2. A diazotype material in accordance with claim 1, wherein said layer contains about 7% to about 20% by weight of said inorganic pigment, based upon the amount of lacquer.
3. A diazotype material in accordance with claim 1, wherein said inorganic pigment is silica.
4. A diazotype material in accordance with claim 1, wherein said inorganic pigment has a particle size of up to approximately 50 microns.
5. A diazotype material in accordance with claim 1, wherein said inorganic pigment has a particle size of approximately 1 to 50 microns.
6. A diazotype material in accordance with claim 1, wherein the continuous tone original is a silver halide X-ray film.
7. A diazotype material in accordance with claim 1, wherein said lacquer further contains a blue dye.
8. A diazotype material in accordance with claim 1, wherein said film support has a blue tint.

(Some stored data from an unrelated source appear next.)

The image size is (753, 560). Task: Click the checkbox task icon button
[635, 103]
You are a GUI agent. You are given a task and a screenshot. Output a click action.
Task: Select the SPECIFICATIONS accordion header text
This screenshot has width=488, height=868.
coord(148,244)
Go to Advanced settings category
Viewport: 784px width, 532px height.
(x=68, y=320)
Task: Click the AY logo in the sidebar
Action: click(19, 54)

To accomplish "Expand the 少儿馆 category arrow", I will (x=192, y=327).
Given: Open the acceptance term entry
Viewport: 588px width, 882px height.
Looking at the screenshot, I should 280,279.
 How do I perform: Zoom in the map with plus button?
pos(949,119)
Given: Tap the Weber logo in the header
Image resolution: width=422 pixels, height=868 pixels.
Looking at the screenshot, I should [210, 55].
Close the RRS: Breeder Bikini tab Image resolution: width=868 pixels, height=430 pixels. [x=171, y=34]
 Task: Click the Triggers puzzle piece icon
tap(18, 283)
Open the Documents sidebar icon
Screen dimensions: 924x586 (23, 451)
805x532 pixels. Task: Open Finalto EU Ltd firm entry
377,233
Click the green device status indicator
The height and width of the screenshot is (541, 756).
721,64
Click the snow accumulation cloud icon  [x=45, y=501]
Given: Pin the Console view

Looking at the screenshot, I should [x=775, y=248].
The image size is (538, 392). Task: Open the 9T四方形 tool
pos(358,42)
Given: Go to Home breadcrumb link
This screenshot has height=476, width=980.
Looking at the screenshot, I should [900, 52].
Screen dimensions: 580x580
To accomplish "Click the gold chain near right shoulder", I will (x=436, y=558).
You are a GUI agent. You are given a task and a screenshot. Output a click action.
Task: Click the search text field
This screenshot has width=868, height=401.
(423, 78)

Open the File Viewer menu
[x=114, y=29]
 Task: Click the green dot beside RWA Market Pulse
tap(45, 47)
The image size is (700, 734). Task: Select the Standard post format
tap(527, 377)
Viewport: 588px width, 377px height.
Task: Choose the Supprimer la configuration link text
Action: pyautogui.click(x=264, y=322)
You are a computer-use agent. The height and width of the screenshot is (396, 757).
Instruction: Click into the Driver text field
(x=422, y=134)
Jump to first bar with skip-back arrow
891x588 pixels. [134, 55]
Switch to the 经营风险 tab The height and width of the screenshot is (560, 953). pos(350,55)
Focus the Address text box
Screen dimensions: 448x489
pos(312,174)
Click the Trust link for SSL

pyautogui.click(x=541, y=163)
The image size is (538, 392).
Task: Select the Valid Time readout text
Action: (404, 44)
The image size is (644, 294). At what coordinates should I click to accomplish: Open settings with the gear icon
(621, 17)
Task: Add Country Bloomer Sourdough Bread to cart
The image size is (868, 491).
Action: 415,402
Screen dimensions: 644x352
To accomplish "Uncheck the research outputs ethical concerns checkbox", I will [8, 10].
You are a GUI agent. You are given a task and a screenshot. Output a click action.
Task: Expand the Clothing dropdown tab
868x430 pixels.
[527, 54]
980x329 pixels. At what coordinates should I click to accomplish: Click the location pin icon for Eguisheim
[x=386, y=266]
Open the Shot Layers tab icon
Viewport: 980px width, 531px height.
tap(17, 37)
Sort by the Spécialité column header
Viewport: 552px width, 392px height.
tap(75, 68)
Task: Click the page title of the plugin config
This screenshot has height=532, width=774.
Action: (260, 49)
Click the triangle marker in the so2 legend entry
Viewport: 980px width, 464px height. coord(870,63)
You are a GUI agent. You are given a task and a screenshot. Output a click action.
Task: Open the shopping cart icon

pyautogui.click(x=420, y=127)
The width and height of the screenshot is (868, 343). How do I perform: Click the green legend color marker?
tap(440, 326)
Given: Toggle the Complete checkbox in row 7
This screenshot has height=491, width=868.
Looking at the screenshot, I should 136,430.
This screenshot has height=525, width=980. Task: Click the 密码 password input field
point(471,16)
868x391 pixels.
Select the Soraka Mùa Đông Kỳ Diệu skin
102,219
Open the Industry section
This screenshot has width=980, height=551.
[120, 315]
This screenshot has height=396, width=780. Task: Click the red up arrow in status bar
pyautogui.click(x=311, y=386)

This application is a divisional, of copending application Ser. No. 806,100, filed on June 13, 1977 now U.S. Pat. No. 4,148,646.

This invention relates to a diazo system and process for providing duplicates of continuous tone originals such as X-ray films. p It has long been recognized in the art that the sensitometry of the diazotype process does not lend itself, normally, to the duplicating of continuous tone originals (M. S. Dinaburg, "Photosensitive Diazo Compounds", Focal Press, page 147 (1964)). This is evident when a typical characteristic curve of diazo imagery is examined. Thus, in the typical characteristic curve for diazo materials, such as shown in FIG. 1, in addition to a high contrast or gamma, the linear portion of the characteristic curve is extremely abbreviated. However, in order to achieve good continuous tone imagery for densities of the order of 1.5 or greater, it is desirable to have a gamma in the range of 1 to 1.6. In addition, an extended linear portion of the characteristic curve is equally important. The present invention makes use of both of these parameters in providing an excellent and advantageous diazotype material for providing duplicates of continuous tone originals. Such duplicating is important, particularly in the medical field, so that a high and consistent quality of duplicates of originals, such as X-ray films, can be obtained, e.g., for examination and analysis by different medical practitioners or staff members.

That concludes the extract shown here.